The rush of activity among London’s auction houses in the first few weeks of summer has long been a familiar occurrence that persists even today. However, this intense seasonal concentration of sales was not always so. This paper draws on quantitative methods to explore the gradual emergence of a tightly scheduled auction season in London at the turn of the nineteenth century, focusing on the sale of paintings. Through the use of historical auction catalogue data, the paper traces the ways in which this shift varied across different segments of the auction market, as well as between individual auction houses. As our study shows, the temporal clustering of painting auctions had specific business advantages, but it also played a key role in enhancing the social import of these auctions, demarcating an annual, weeks-long “event” looked to with anticipation and excitement by auctioneers and buyers alike.
The Back Story
The germ of this project came from a post on this blog back in March of 2014 when I had first started toying with art historical data in general, and specifically, looking at the historical sales catalog data from the Getty Provenance Index. Just looking at a small subset of painting auctions by Christie’s, I was not surprised to see that the aggregate sales landed during the late spring and early summer - the traditional period of the London “Season”. What was surprising was to see that this concentration changed somewhat over time - enough to get me talking to Abram in order to learn some more about this history.

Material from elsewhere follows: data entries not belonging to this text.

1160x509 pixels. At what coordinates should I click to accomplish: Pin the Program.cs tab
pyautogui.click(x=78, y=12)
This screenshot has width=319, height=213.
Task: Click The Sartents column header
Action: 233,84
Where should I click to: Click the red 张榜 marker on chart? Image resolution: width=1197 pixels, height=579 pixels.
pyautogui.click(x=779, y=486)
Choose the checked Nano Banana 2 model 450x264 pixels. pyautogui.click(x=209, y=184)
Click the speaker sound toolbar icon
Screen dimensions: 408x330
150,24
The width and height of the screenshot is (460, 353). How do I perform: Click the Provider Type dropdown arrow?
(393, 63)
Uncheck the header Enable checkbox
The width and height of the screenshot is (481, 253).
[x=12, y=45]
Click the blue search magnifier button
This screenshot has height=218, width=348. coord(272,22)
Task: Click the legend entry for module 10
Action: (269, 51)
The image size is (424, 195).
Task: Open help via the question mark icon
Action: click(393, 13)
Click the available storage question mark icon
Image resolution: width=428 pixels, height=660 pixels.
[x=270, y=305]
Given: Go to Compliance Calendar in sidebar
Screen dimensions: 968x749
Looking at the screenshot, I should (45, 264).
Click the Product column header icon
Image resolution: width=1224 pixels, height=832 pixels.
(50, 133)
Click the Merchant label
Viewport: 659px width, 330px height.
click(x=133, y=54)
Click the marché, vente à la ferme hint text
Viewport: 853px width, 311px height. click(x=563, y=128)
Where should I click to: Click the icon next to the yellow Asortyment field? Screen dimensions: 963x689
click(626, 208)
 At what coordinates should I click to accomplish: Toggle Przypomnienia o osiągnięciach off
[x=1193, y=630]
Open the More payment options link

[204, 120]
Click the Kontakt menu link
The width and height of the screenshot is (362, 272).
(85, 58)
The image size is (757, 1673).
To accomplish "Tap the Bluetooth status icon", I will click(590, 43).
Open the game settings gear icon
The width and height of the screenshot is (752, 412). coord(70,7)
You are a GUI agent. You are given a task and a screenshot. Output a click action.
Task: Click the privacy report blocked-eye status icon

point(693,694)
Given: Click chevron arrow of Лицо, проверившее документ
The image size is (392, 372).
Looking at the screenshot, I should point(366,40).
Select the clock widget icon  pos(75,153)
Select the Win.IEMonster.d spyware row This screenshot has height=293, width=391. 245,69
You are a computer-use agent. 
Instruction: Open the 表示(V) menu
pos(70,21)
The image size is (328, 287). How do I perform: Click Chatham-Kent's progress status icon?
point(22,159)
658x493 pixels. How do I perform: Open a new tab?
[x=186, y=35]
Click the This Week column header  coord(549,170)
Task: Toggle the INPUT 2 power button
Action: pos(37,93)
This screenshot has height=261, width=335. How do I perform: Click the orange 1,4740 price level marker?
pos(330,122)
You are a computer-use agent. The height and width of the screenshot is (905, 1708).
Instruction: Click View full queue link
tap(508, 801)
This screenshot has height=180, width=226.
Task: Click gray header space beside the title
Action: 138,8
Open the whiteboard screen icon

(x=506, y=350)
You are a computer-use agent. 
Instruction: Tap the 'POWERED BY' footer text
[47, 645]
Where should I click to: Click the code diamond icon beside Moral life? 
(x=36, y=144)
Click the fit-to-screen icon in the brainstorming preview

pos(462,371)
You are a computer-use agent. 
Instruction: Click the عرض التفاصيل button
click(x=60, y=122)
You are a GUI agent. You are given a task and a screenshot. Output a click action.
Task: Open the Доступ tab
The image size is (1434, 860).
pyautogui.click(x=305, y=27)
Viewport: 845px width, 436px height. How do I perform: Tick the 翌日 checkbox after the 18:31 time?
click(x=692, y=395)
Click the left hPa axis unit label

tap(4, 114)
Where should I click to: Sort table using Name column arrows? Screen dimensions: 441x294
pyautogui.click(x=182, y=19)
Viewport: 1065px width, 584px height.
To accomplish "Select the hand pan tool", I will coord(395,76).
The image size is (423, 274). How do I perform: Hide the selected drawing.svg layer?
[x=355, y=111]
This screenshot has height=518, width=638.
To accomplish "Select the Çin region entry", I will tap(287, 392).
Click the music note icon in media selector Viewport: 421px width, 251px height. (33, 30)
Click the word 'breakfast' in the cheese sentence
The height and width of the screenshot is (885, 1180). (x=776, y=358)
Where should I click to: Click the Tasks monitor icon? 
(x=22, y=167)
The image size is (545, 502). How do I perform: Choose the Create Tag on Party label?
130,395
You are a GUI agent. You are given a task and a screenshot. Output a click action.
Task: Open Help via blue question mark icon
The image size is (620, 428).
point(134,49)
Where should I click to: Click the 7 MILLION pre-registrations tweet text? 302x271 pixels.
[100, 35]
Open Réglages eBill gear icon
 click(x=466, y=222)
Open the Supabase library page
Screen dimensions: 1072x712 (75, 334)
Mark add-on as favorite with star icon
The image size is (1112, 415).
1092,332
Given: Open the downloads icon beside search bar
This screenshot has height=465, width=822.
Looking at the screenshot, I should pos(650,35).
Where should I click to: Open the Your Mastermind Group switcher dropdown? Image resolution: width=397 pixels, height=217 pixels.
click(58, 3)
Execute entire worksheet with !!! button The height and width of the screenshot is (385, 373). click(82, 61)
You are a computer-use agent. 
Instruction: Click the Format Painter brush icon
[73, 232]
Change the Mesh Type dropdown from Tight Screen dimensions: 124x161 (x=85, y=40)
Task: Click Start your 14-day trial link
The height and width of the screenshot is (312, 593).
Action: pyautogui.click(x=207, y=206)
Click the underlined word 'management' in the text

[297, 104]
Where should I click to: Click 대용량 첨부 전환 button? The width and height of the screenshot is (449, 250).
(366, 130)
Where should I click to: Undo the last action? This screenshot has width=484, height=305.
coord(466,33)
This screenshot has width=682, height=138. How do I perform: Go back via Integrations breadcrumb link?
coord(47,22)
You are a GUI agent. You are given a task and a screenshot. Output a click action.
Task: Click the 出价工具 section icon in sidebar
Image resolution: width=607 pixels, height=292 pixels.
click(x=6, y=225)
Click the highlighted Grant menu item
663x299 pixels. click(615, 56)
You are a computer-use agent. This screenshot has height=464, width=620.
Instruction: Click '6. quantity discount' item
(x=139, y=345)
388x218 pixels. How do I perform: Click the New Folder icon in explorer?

But these early histograms were only hints at a possible finding. They were not anything substantial in their own right. To understand the details of how this seasonal concentration may have occurred - who was driving it, and for which kinds of sales - we needed to operationalize the way that we gauged seasonality. By transforming this judgment from a hazy, visual impression of a series of histograms (i.e. what we had in the original blog post) into a summary metric (the year-to-year change in the coefficient of variation of top sales days), it became possible to calculate that summary metric across a matrix of different variables. This helped us quickly distill which sections of the market, and which players, were driving the effects we saw in the original aggregate.
This is a dead-simple operationalization compared to complex textual or network or image analysis. But even simple operationalizations like this are crucial for our discipline. Already I am looking for ways to improve this study in follow-up work. For example, it needs to better account for the uncertainty introduced by missing information. This is a problem we are actively working on now with a wider array of Getty data as part of the Getty Provenance Index Remodeling project. Furthermore, if we see this complexity of seasonal structures in London, what was going on in Paris, or Berlin at this same time?